::: Supplied records
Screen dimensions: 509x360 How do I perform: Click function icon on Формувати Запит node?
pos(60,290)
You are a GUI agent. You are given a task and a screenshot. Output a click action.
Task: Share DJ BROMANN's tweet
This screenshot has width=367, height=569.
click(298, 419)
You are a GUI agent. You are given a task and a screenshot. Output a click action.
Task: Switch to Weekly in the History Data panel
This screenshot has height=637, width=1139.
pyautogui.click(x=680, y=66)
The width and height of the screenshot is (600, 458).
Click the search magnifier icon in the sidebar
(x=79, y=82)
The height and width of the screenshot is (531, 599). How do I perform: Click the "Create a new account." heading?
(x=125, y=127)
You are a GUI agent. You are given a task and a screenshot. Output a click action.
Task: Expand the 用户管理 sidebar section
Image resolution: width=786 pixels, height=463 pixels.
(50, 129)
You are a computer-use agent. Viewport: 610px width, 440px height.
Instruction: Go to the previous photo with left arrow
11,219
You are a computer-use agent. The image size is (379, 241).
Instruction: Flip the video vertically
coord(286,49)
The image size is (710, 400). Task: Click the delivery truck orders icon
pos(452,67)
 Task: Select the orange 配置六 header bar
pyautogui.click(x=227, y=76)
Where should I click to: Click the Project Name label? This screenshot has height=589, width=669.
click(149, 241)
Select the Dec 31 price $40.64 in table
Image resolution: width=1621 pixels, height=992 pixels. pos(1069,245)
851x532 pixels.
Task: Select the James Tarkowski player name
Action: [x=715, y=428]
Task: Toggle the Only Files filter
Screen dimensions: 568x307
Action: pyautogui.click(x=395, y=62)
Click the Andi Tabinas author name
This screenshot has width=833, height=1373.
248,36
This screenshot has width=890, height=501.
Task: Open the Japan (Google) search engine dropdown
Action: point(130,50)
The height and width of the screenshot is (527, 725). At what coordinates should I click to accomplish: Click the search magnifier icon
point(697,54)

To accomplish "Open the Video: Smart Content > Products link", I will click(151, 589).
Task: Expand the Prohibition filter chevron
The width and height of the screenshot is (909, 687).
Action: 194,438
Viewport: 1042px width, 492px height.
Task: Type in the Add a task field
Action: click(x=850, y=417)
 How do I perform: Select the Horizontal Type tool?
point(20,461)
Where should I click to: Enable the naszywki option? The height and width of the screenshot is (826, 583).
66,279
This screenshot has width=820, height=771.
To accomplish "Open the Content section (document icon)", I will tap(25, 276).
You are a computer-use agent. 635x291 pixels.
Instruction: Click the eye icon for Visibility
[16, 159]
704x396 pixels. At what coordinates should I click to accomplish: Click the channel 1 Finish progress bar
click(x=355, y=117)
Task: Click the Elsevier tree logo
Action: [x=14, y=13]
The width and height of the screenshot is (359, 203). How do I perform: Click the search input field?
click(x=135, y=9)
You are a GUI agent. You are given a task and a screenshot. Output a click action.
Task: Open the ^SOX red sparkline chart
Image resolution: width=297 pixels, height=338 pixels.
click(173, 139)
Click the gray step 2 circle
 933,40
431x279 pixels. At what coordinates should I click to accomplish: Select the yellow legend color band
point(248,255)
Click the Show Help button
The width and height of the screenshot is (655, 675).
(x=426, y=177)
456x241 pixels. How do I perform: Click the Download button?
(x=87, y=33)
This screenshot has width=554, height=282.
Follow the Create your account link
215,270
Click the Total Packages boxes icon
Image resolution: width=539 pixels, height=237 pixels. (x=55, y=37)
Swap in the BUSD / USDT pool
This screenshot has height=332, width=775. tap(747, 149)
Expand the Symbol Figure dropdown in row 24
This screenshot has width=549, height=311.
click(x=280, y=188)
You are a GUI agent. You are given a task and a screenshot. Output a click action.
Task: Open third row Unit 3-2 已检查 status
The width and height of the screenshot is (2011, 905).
::::::
What the task requires: Would you show all lines of the material above that contain the word "computer"?

Output of the exercise:
You are a computer-use agent. Viewport: 610px width, 440px height.
You are a computer-use agent. The image size is (379, 241).
You are a computer-use agent. 635x291 pixels.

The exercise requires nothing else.